TUNIS, 12 November 2020 – Libya’s two most important warring factions have agreed to hold elections within 18 months, the United Nations told reporters during a press conference Thursday in the Tunisian capital, Tunis.
The United Nations acting envoy to Libya, Stephanie Williams hailed the agreement as a “breakthrough”, coming soon after the warring factions last month agreed a ceasefire in Switzerland.
The conference has agreed a road map to “free, fair, inclusive and credible parliamentary and presidential elections”, Williams said.

Stephanie Williams UNSMIL – Photo UN
The two factions that reached the agreement in Tunisia are the Tripoli-based, U.N.-recognized Government of National Accord (GNA), led by Prime Minister Fayez al-Sarrai and the rival government based in the east of the country and supported by Khalifa Haftar, a renegade military commander who leads the Libyan National Army (LNA).
Libya has been locked in violence since 2011 when NATO-supported raids ousted Colonel Muammar Gaddafi.
The U.N. said there was momentum for peace in Libya, pointing among others, to the fact that a joint military commission by the two factions also agreed Thursday to work out the details of a truce that will see their forces withdraw from the frontlines in Sirte, Gaddafi’s hometown.

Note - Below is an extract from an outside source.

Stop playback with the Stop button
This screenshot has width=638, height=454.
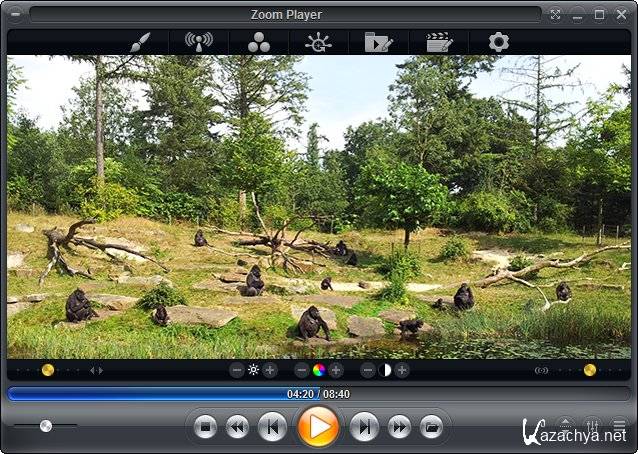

The deal will allow the setting up of a unified transitional government to oversee the elections, to begin the process of national reconciliation, transitional justice and attend the issues of the displaced persons and refugees.
Seventy-five participants participated in the conference which opened Monday. A day after the conference opened, unidentified gunmen assassinated dissident lawyer Hanan al-Barassi in Benghazi leading Williams to remind participants of the urgency “for Libyans to really end this long period of crisis and division and fragmentation and impunity”.